The General Study of Navarre was founded by Saint Josemaría Escrivá in 1952. Its first course, in Law, began with eight professors and forty-four students. It was housed in the former Cámara de Comptos Reales, a 14th century building in the Gothic civil style, provisionally ceded by the Diputación Foral de Navarra. From that moment on, the beginnings of the University were scattered in various buildings in the centre of Pamplona.

Until 1960, when, with the transformation of the Estudio General de Navarra into a university, the project demanded large plots of land that would gradually make it possible to create a true university city. Pamplona City Council (with Miguel Javier Urmeneta as the new mayor) offered 130 hectares in the valley of the river Sadar, the southern limit of the municipal district of Pamplona: the Council owned some land in the area (not much) and would facilitate the sale or expropriation of the rest in favour of the University of Navarre.

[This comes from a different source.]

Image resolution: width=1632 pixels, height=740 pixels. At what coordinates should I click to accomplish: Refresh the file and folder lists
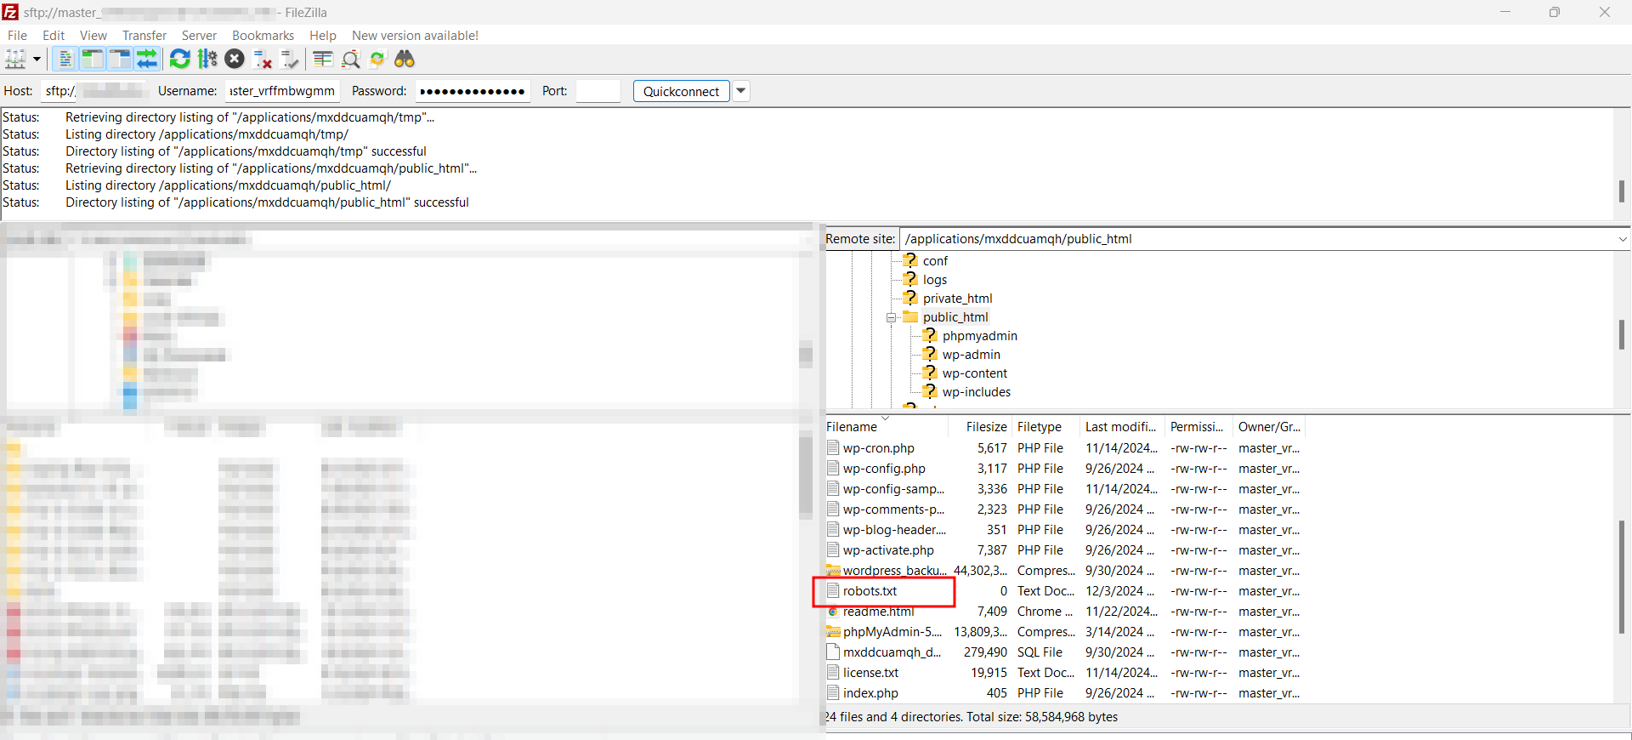click(179, 59)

This is how Campus, in the Sadar valley, began its activity in 1960.

In the picture

1964. The Belagua high school Mayor Belagua recently sown and the first trees and bushes of campus planted.

The landscape of the future Campus was, like that of most of the Pamplona basin, of cereal crops, some fruit trees, and intensely parceled land. There were a few narrow tree-lined paths and the trees along the river, those that line the Sadar road and the Lombardy poplars next to the source del Hierro stand out. In addition, a variety of buildings dotted the 130 hectares (which eventually became 113 with the passing of time).

To turn that land into a university campus , everything had to be done.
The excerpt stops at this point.